Attending college on Long Island, my friends and I had no shortage of greasy spoons to choose from when we wanted good, cheap food.  My favorite meal was the American cheese omelet with white toast smothered in butter. If I was feeling rich, I’d add some fatty bacon to the mix. Yep, a good ‘ol plate of cholesterol!

I don’t eat like that anymore, but I do appreciate a good greasy spoon – a cheap restaurant.  Some say that greasy spoons are dirty and might make the city health inspector visit.  But I don’t think that’s always true.  In the U.S., your local greasy spoon might have a short-order cook, Formica tables, quick service, and cheap prices. Fine dining it’s not, but sometimes, that’s the appeal.

Example 1

I know that place is a greasy spoon, but it has the best coffee in town!

Example 2

Vince, Jeff, and I had amazing French toast at that greasy spoon by the train station.

Merriam-Webster says the first known use of greasy spoon was in 1902.  As far as I can tell, the origin comes from 2 angles.  First, the food served does tend to be pretty greasy.  Second, some greasy spoons have reputations for uncleanliness, meaning you might have to inspect your silverware before you use it.

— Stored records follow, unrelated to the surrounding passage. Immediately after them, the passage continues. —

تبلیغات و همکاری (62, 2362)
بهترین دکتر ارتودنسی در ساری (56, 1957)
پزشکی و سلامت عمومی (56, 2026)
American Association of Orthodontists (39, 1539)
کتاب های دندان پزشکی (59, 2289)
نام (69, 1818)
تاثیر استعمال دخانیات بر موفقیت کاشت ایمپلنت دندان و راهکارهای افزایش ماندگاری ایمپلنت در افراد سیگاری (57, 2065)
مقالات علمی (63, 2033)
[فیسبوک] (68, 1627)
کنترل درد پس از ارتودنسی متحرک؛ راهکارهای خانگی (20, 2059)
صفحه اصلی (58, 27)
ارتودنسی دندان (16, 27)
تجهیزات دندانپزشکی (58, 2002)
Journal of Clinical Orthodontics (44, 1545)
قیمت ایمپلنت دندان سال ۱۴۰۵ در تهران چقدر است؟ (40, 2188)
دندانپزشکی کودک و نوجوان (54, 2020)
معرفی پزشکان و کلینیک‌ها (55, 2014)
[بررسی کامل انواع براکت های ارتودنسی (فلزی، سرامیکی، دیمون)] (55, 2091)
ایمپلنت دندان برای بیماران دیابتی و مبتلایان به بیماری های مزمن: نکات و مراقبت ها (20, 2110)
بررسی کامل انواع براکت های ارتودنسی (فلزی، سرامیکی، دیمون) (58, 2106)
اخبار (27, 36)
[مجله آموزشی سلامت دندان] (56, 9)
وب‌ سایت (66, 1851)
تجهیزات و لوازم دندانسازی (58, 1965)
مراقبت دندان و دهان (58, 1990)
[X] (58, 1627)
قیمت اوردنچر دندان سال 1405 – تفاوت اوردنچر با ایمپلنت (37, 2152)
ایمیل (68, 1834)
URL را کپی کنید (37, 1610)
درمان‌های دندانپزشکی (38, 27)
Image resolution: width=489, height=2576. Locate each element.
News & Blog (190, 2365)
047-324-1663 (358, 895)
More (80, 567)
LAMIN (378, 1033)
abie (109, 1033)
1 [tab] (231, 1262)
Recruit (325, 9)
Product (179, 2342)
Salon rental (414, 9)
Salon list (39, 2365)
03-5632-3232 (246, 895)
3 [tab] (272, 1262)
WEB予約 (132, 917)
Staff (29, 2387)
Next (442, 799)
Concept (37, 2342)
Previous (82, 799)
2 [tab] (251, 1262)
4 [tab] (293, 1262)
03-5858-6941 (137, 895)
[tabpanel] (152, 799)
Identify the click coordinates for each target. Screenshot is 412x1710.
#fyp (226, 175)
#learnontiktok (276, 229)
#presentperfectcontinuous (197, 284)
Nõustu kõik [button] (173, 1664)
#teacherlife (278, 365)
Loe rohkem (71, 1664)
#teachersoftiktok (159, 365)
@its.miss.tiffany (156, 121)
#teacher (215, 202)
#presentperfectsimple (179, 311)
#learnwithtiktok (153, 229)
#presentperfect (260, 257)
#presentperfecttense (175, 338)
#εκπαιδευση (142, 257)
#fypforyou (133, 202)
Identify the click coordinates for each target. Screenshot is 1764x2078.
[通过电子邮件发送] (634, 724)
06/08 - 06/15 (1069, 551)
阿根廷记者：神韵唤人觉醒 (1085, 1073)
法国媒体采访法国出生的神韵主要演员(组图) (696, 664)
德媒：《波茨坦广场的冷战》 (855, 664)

Still, there’s often a love of – and nostalgia for – greasy spoons.  Here’s how Toronto blogger Rick McGinnis described them:

The best greasy spoons in Toronto are a tribute to a vanishing subspecies of eatery.  There used to be dozens to choose from – even hundreds – but retirement and health code violations have thinned the ranks in the last few years.  The menus are almost interchangeable, and prices vary by only a buck or two, so preference often comes down to a cook’s touch with the home fries, or notable breakfast acumen.

Check out his post The Best Greasy Spoons in Toronto for some recommendations and great photographs!

Where is your favorite greasy spoon?  What’s your favorite meal there?